How to Install Curtail on Ubuntu 22.04 LTS
Want to keep your battery healthy and trim unnecessary processes? You’ll learn how to get Curtail, the lightweight command‑line power‑manager, onto a fresh 22.04 system in under ten minutes.
Getting Curtail up and running
Curtail sits behind two binaries: curtail for real‑time monitoring and curtailctl for setting thresholds. Ubuntu’s default repos don’t ship it, so we’ll pull the latest release from GitHub, compile it, and wire it into your user profile.
Step 1: Install build essentials
sudo apt update sudo apt install -y git make gcc
Why this matters? git fetches the source; make orchestrates the build; gcc compiles C code. Skipping any of these will stall the process with cryptic errors.
Step 2: Grab the latest source
cd ~ git clone https://github.com/curtail/curtail.git
I’ve seen users try to download a ZIP, then run make from inside it—no thanks. The Git checkout gives you branch info and commit hashes, handy if you need to roll back.
Step 3: Build the binaries
cd curtial make
During compilation you’ll notice output like “Compiling src/curtail.c” and then “Linking curtial”. If anything fails here, double‑check that your compiler version is current; older GCCs choke on the -std=gnu11 flag Curtail uses.
Step 4: Install the executables
sudo make install
This drops curtail and curtailctl into /usr/local/bin. I’ve found that installing to /usr/local keeps them out of the way of system updates, but still reachable from any shell.
Step 5: Verify the installation
curtail --version curtailctl status
You should see a version number and “idle” or “active” status. If curtailctl status reports “unknown”, it means the daemon hasn’t started yet—let’s fix that.
Step 6: Enable Curtail as a systemd service
sudo cp contrib/curtail.service /etc/systemd/system/ sudo systemctl daemon-reload sudo systemctl enable curtial sudo systemctl start curtial
Why this step? Without the service, Curtail only runs while you keep its terminal open. Enabling it ensures power‑saving rules kick in automatically when you boot.
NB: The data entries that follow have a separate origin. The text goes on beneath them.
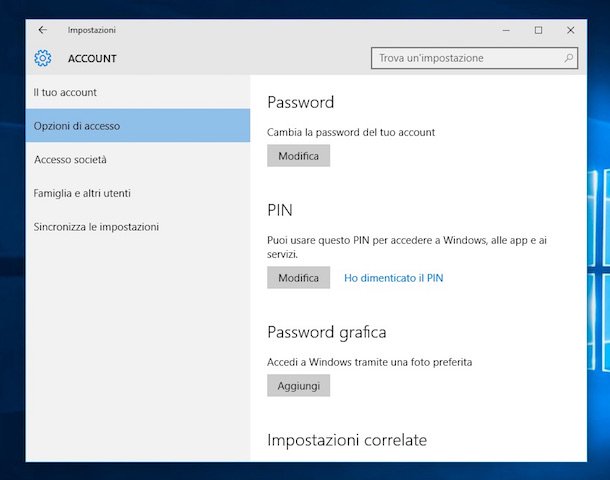Open Sincronizza le impostazioni page
The image size is (610, 480).
coord(138,227)
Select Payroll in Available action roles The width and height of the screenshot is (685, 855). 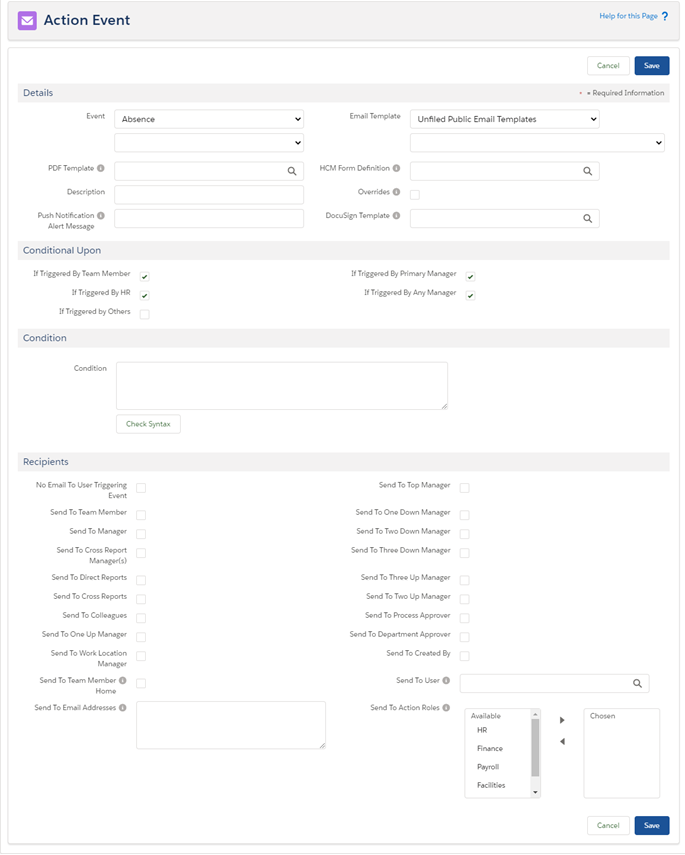coord(488,767)
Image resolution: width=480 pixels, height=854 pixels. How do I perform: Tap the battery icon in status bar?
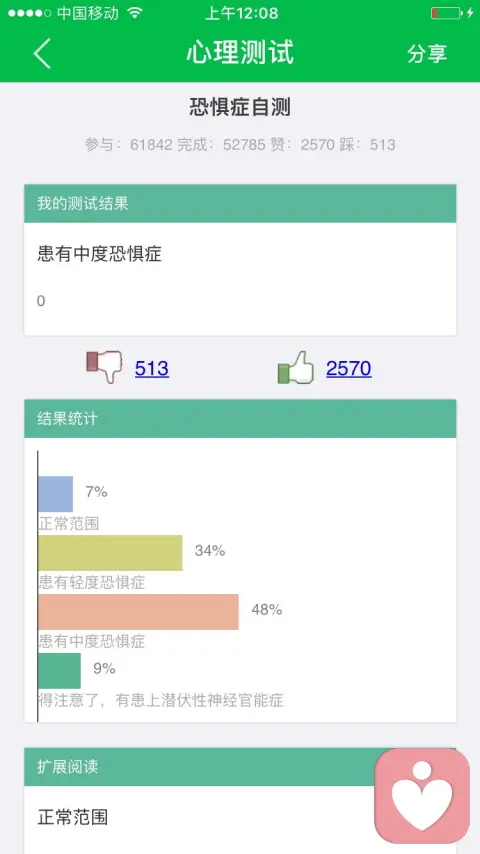[446, 13]
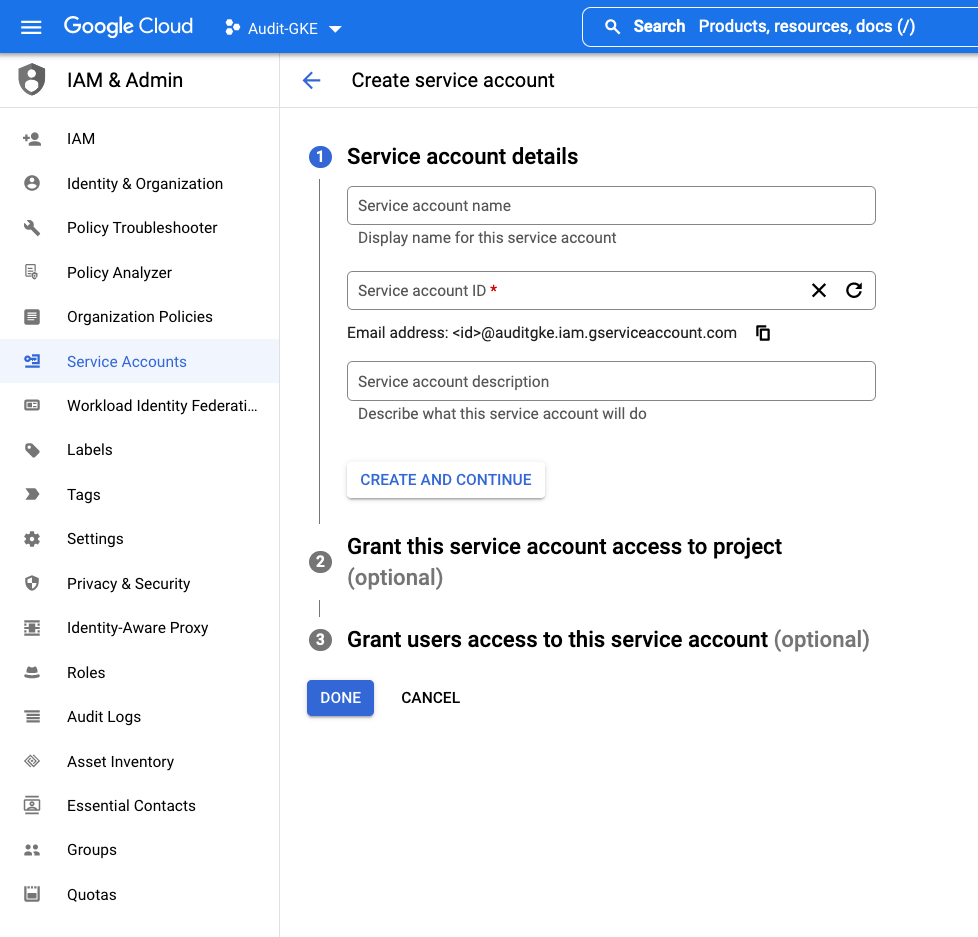Viewport: 978px width, 937px height.
Task: Open the hamburger navigation menu
Action: click(x=32, y=27)
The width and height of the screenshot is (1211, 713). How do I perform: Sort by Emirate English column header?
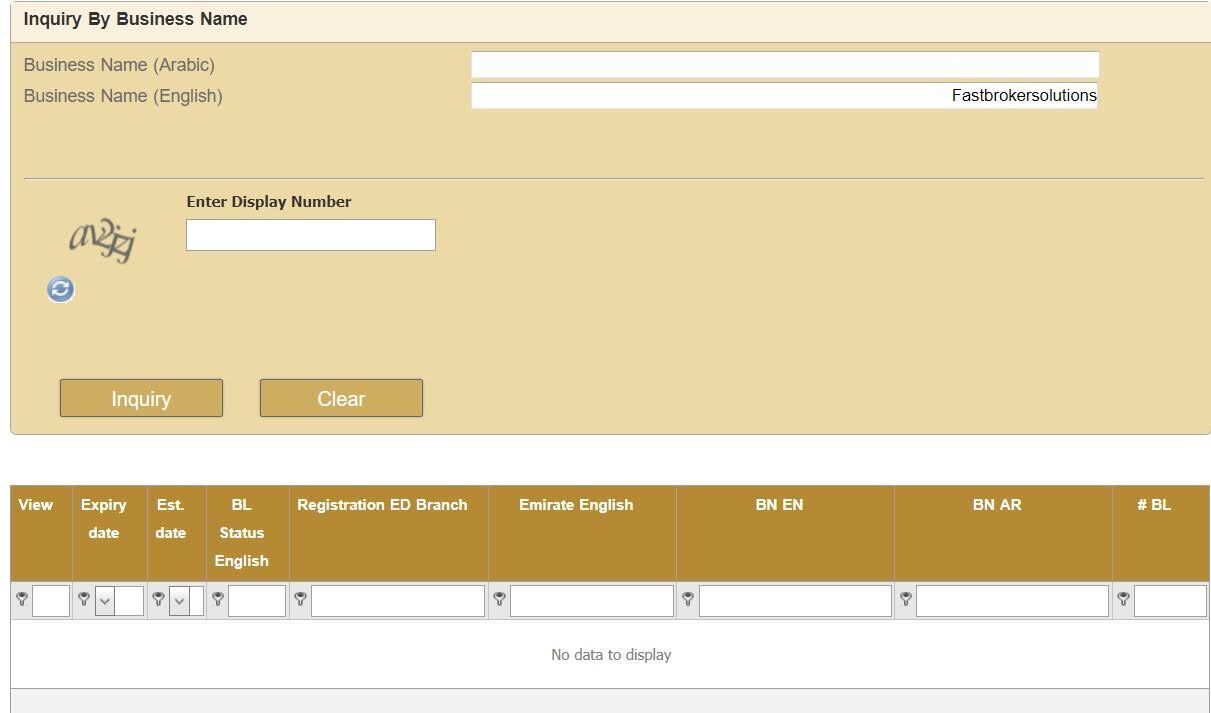point(576,505)
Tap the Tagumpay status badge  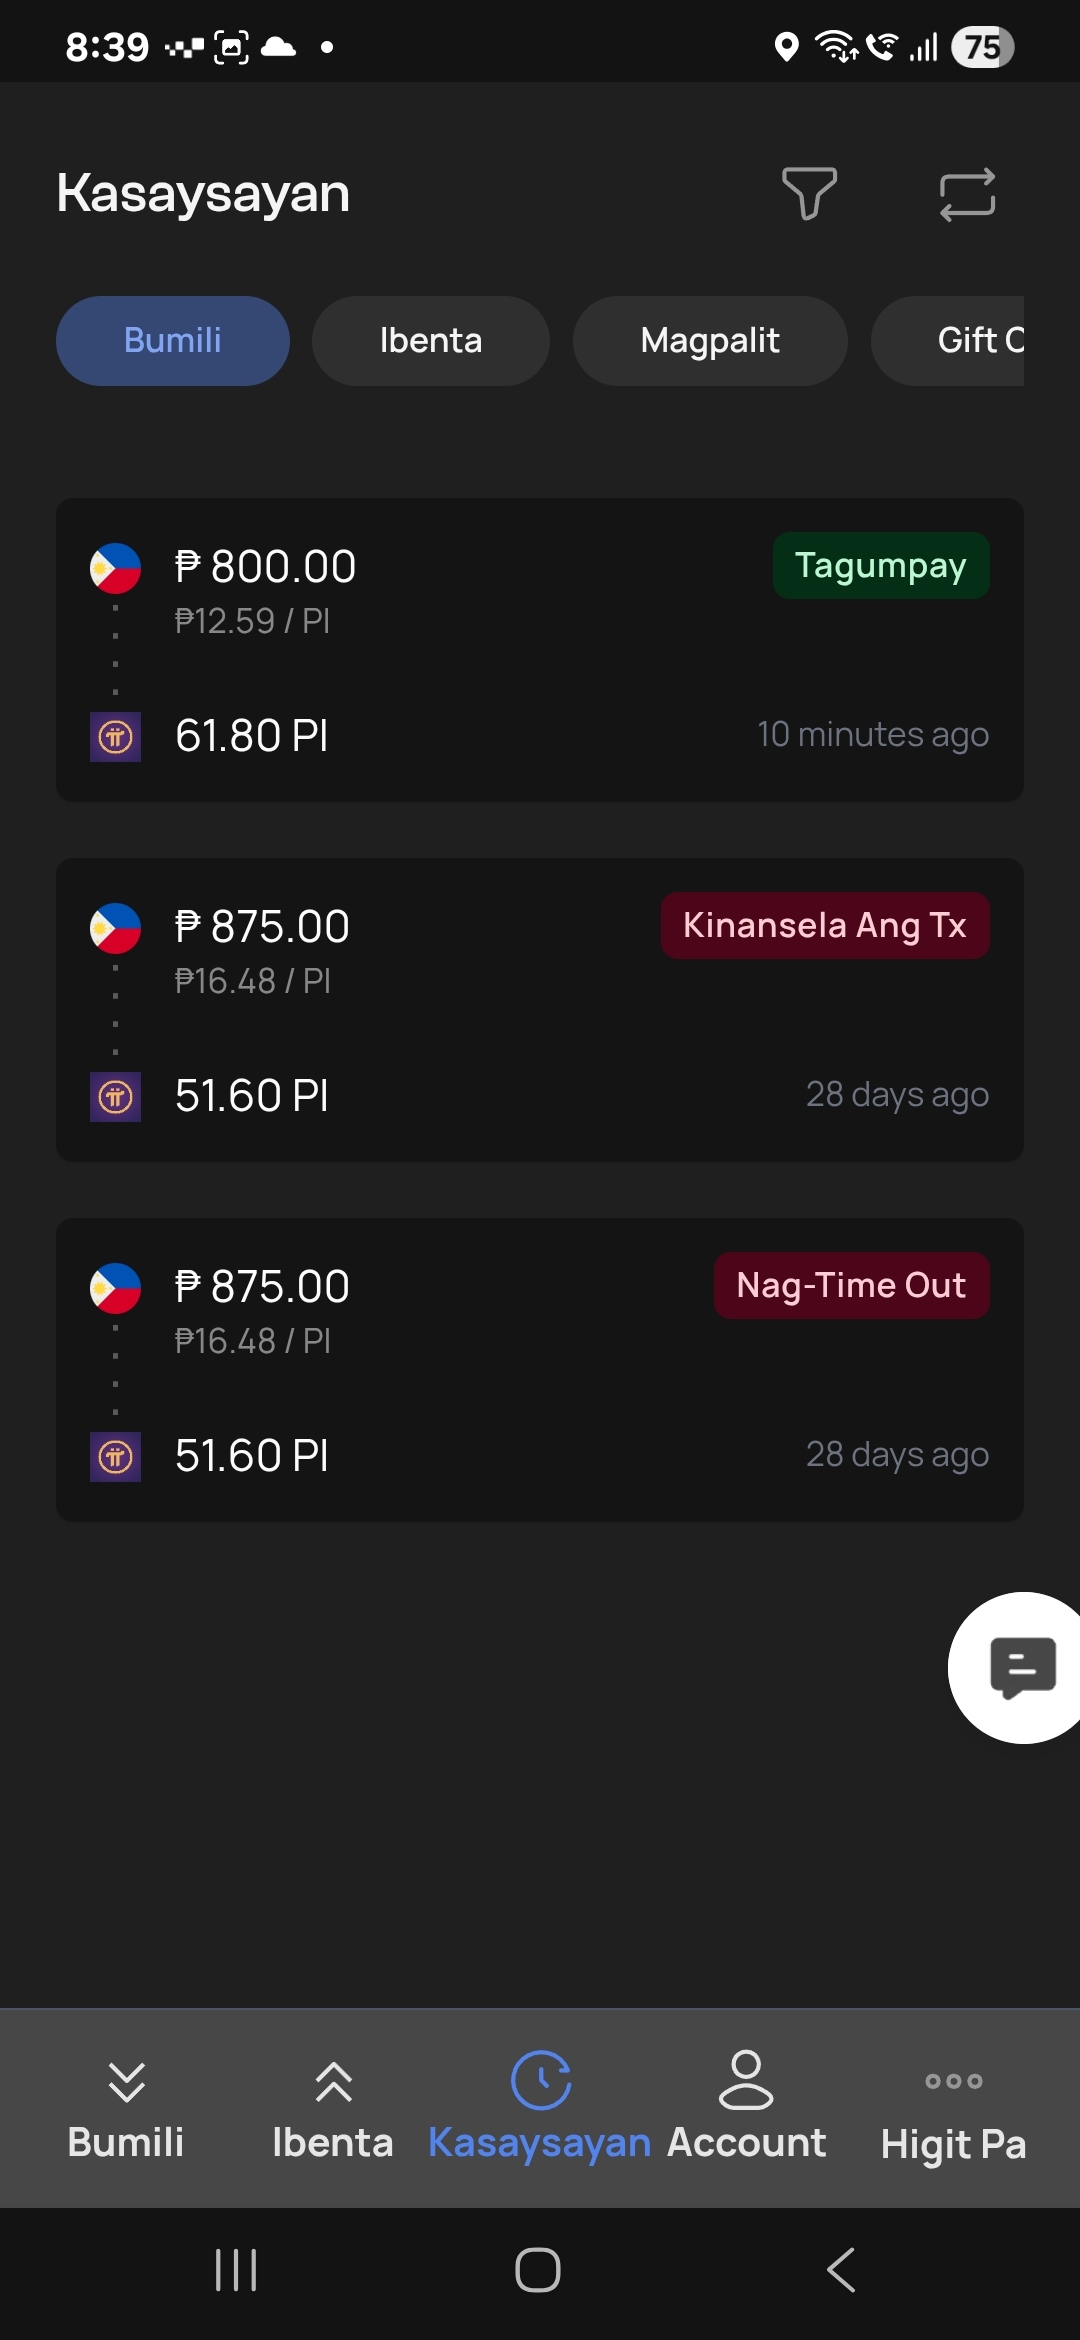point(881,566)
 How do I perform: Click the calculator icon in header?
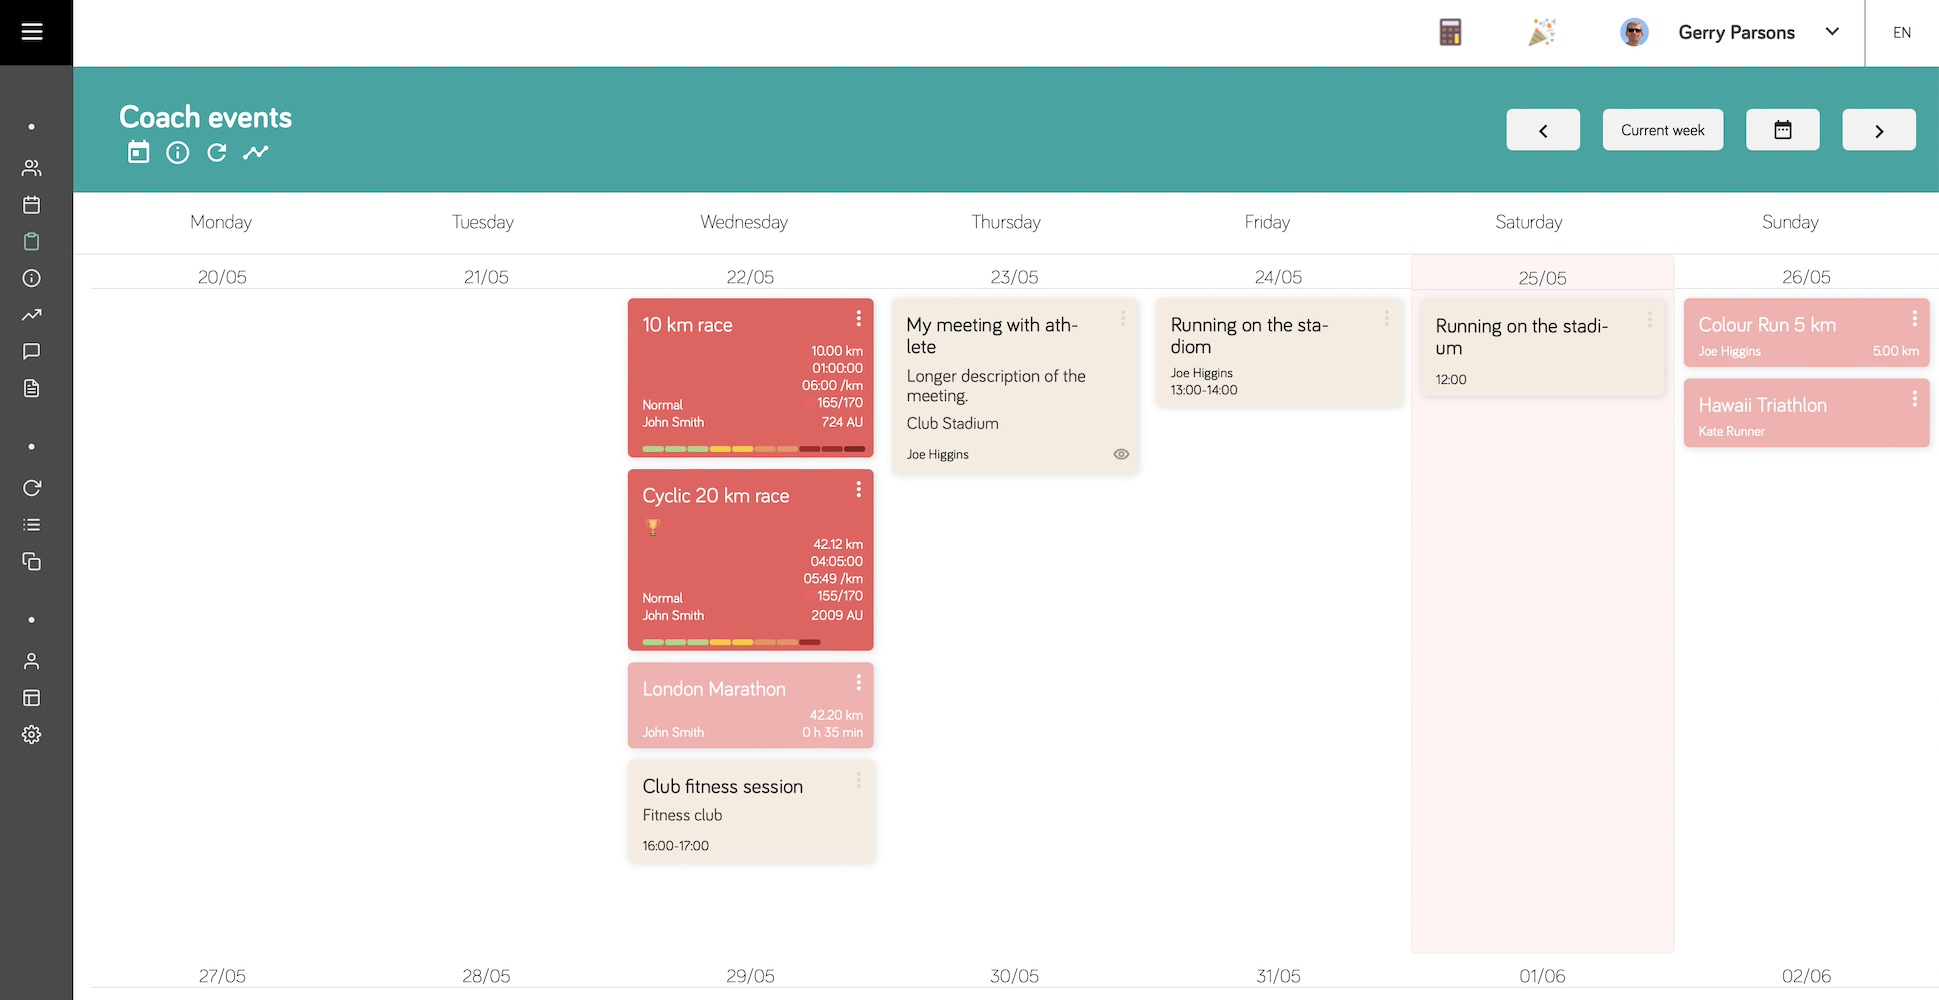(x=1450, y=32)
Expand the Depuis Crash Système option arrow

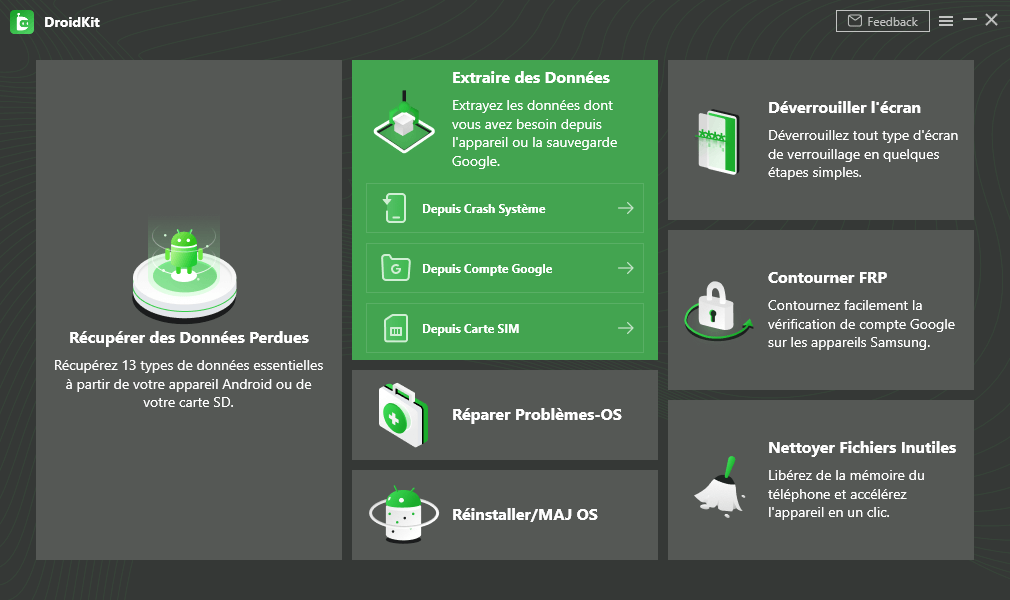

Step 7: Configure battery thresholds
Open /etc/curtail.conf (create it if missing):
sudo nano /etc/curtail.conf
Add your own limits; a sane default is:
# Keep the battery between 30% and 80% min = 30 max = 80
When you hit CTRL+O, Enter, CTRL+X the changes take effect on the next restart of curtail. I’ve used this to keep a laptop’s battery in a sweet spot for gaming, and it keeps the phone‑like lifespan.
Step 8: Test it out
sudo systemctl restart curtial
Then drain your battery with a heavy workload—watch curtail in action. If you see messages like “Throttle power to X%”, you’re good. If nothing happens, double‑check that the thresholds are not too wide for your usage.
Quick troubleshooting
- “make: No rule to make target ‘install’”* – you’re probably still in the repo root. cd into the folder containing the Makefile first.
- “permission denied” when running curtailctl – remember that this command requires root unless you’ve set up policy‑Kit rules. The simplest fix is to prefix with sudo.
Done
You now have Curtail on Ubuntu 22.04, ready to keep your laptop’s battery from over‑charging and under‑discharging. It’s a thin layer over the kernel’s power controls, but it gives you an extra knob in the mix—no bloatware or hidden services.